How long should tax records be kept?

Short Answer:

Tax records should generally be kept for at least three years from the date you filed your return or the due date of the return, whichever is later. This period covers most IRS audits or inquiries.

Certain situations require keeping records longer, such as seven years for unreported income, property records until the related tax obligations are satisfied, or indefinitely for assets like real estate. Proper record retention ensures compliance and helps resolve any issues with the IRS.

Detailed Explanation:

General Retention Period

For most taxpayers, the IRS recommends keeping tax records for a minimum of three years. This period starts from the date the tax return was filed or the due date of the return, whichever is later. The three-year period generally covers the statute of limitations for audits or amendments, allowing both the IRS and the taxpayer to review and correct returns if needed.

Situations Requiring Longer Retention
Certain circumstances require retaining records longer than three years. For example, if a taxpayer underreports income by more than 25% or fails to report income completely, the IRS may extend the statute of limitations to six years. Records related to unreported income, tax fraud, or substantial errors should be kept for at least seven years to ensure proper documentation is available.

Property and Asset Records
Records related to property, real estate, or investments should be kept until the associated tax obligations are resolved. This includes purchase and sale documents, records of depreciation, improvements, and related expenses. These records are necessary to calculate capital gains, deductions, and other tax obligations when the property is sold or transferred.

Refunds and Credits
Keep records supporting refunds, deductions, and tax credits for at least three years or until the IRS no longer has the right to question the return. Documentation such as receipts, bank statements, and supporting forms ensures that taxpayers can verify claims if questioned by the IRS.

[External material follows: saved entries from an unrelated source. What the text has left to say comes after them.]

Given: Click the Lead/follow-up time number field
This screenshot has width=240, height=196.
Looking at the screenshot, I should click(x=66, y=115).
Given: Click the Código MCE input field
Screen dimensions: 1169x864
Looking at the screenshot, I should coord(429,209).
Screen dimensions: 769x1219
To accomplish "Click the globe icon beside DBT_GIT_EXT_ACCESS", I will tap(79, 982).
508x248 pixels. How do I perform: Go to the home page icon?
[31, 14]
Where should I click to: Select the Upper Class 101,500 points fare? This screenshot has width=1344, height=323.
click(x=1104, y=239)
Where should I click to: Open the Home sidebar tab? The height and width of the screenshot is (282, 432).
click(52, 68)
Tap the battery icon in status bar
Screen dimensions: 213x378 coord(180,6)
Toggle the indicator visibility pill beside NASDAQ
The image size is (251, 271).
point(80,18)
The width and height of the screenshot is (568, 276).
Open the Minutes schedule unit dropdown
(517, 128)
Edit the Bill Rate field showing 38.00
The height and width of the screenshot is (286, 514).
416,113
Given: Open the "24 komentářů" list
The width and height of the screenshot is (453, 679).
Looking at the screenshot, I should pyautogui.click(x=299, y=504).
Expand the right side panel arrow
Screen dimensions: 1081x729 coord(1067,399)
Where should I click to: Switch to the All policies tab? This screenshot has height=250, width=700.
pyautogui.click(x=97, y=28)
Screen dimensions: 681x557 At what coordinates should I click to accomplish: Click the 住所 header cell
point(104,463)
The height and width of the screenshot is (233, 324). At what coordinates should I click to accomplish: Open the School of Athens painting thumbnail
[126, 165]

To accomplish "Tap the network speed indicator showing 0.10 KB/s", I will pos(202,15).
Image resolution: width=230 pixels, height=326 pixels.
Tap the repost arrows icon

Organizing and Storing Records
Organizing records by year, type, and tax category simplifies retrieval if the IRS requests verification. Both physical and digital copies are recommended. Ensure that digital files are secure, backed up, and readable for the required retention period. Well-organized records reduce stress during audits and make tax preparation easier in future years.

Additional Considerations
Some records, such as those related to business assets, retirement accounts, or major purchases, may need to be kept indefinitely. For example, records supporting basis in inherited property, stocks, or long-term investments should be maintained until the property is sold or disposed of. Keeping these records ensures accurate reporting of gains, losses, or tax obligations in the future.

Conclusion

Tax records should be kept for at least three years in general, but certain situations require seven years or longer. Property and investment documents should be kept until all related tax obligations are resolved, and some important records may need to be kept indefinitely. Proper retention of tax records ensures compliance, simplifies audits, and protects against penalties or disputes with the IRS.